I just looked it up, and found this longer bit, although I'm not sure of the citation:
People...go through their lives in a sort of coarse comfort, like petted animals, without ever realizing that they are probably thinking other people's thoughts, living by other people's standards, wearing practically what one may call other people's second-hand clothes, and never being themselves for a single moment. ...Most people are other people. Their thoughts are someone else's opinions, their lives a mimicry, their passions a quotation.

For the most part, I think this is true, especially based on my experience with plagiarisers in my classes. I wonder when one becomes afraid of their own ideas?

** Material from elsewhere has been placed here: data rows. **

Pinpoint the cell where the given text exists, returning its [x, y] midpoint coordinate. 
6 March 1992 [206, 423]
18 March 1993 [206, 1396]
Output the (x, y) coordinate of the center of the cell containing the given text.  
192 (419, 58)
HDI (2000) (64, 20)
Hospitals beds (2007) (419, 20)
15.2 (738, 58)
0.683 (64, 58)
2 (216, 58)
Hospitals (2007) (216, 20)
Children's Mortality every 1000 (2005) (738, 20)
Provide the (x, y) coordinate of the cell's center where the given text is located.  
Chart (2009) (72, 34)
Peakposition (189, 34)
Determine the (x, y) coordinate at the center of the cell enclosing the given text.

Someone left a comment on my book blog today, I feel with ill intent. What kind of person goes around reading people's book blogs leaving nasty comments? I suppose I'm mostly shocked that someone I don't know happened upon my blog. Well, thanks a lot, Grandma (if that IS your real name). Thanks for kicking a girl when she's down, which, fyi, is just about all the time now.

I found an awesome poem:
Dove in the Arch by Robert Desnos

Cursed!
be the father of the bride
of the blacksmith who forged the iron for the axe
with which the woodsman hacked down the oak
from which the bed was carved
in which was conceived the great-grandfather
of the man who was driving the carriage
in which your mother met your father.


I feel like drawing it.
Discuss: would Oscar Wilde love or hate blogs?